Soon to come from the Bible--the date when the last unicorn died.

Glen D
http://tinyurl.com/mxaa3p

By Glen Davidson (not verified) on 03 Mar 2010 #permalink

Let's see you use your godless atheistic satanistic evolutionary model to come to more accurate date of Atlantis sinking? I bet you it doesn't work.

From the article...

"When it comes down to it, either Atlantis was a real place or it wasn’t..."

Powerful stuff.

...considering that this story was passed down several times before Plato recorded it, we can assume that it has some inaccuracies.

OK - can anyone see the obvious comparison that the author seems to have missed here?

Yes, you in the back?...

By Charlie Foxtrot (not verified) on 03 Mar 2010 #permalink

We may never know where Atlantis existed.

..hmmm they're not sure on that. But they are sure on the flood and the drastic decrease in human lifespan after it.

Patriarch Age
Noah 950
Shem 600
Arphaxad 438
Shelah 433
Eber 464
Peleg 239

Atlantis? Have they finally gotten bored trying to 'prove' Christian mythology and decided to start twisting evidence to fit Greek myths?

By samilobster (not verified) on 03 Mar 2010 #permalink

That's garbage in, garbage out even if you believe in the veracity of the Bible -- they've managed to figure out that Atlantis sunk time time in 20% of their entire history. That's not very good. It'd be like a scientist saying that modern humans evolved some time in the last billion years.

By rowmyboat (not verified) on 03 Mar 2010 #permalink

Those elite academic atheist history professors are suppressing the facts about Atlantis in order to protect their sweet, sweet, high paying jobs. I say its time to teach the controversy. Let the children decide!

According to Plato’s account (of Socrates’ account of Solon’s account that he received from the Egyptians)

Sounds familiar somehow !!!

*Sumerians, flood myth, fallen god, talking snake*

By Rorschach (not verified) on 03 Mar 2010 #permalink

Wouldn't Atlantis have been drowned in the Great Flud? Why did it have to be fluded twice?

By 'Tis Himself, OM (not verified) on 03 Mar 2010 #permalink

At least they didn't do a Bishop Usher and tell us what day, and what time, it sunk...

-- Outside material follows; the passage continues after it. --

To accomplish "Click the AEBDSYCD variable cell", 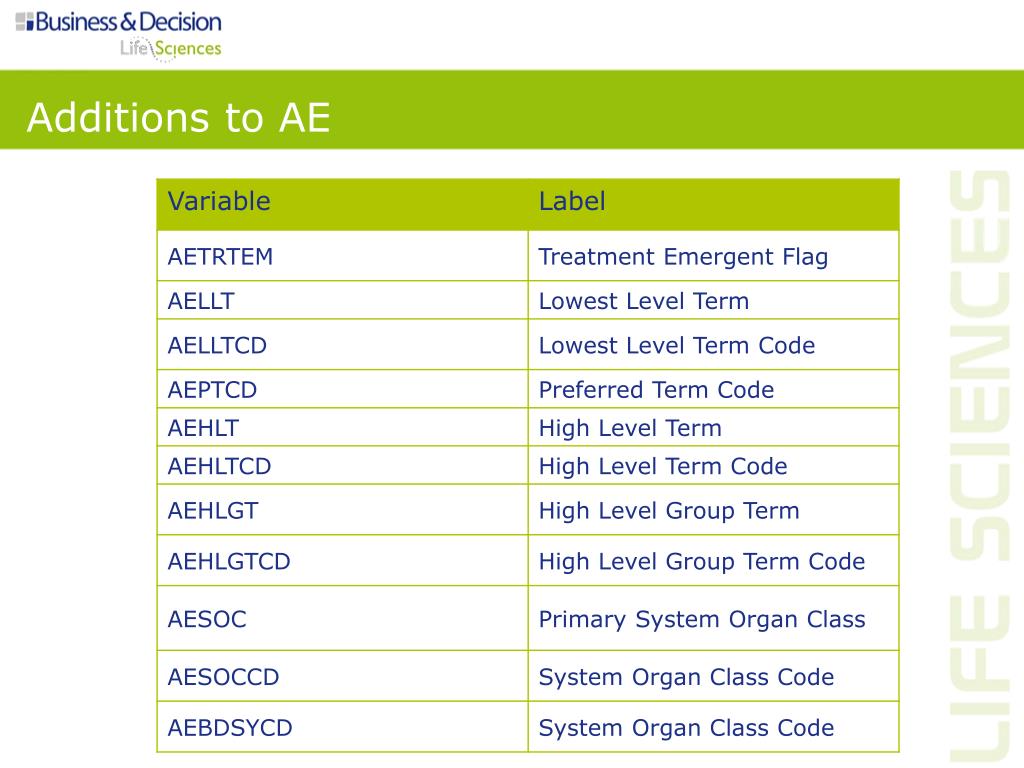I will [342, 728].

Before people begin thinking “Are you taking Greek mythology seriously?” take note that Poseidon was son of Cronus, which is a variant of Cethimas/Kittim (Cronus/Kronos, Κρόνος). ... With this mind, Atlas was likely Noah’s great, great, great grandson.

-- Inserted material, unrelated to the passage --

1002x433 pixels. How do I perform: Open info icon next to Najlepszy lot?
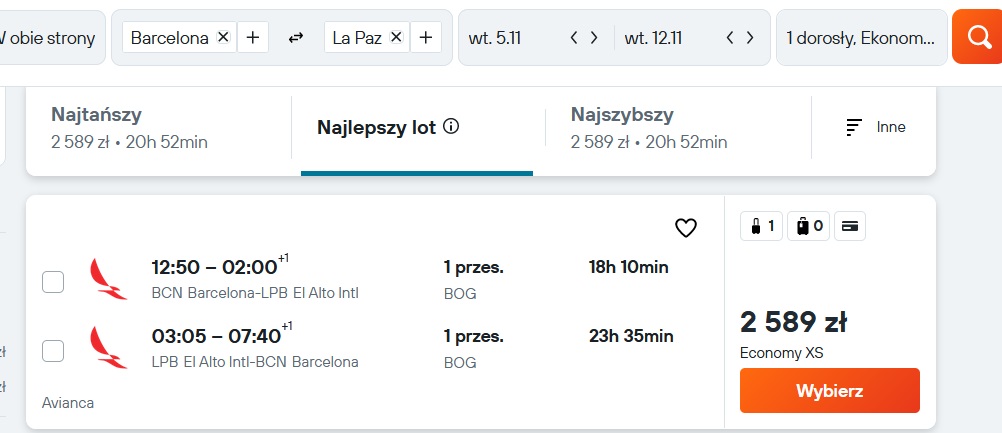(x=451, y=126)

That's gold! Magnificent! Nobody could possibly lampoon these maroons more efficiently than they do themselves.

Sure you can prove something with a biblical framework. In fact in certain veins huge amounts can be logically deduced from this never ending source of information. I have learned plenty of different things.

For example:

1. God is an asshole. Just finished my study on Genesis and that's it in brief.

2. “And the Lord God said all mankind will suffer greatly for me, and suffer they did. Greatly!” The Blessed Atheist’s brief summary of the entire Old Testament. Um... Too similar to # 1?

3. God is a huge bastard at times. wait... that's the same too..

Uuumm.. Well, I did learn that one thing. And Genesis did teach me that one thing very well. On to Exodus!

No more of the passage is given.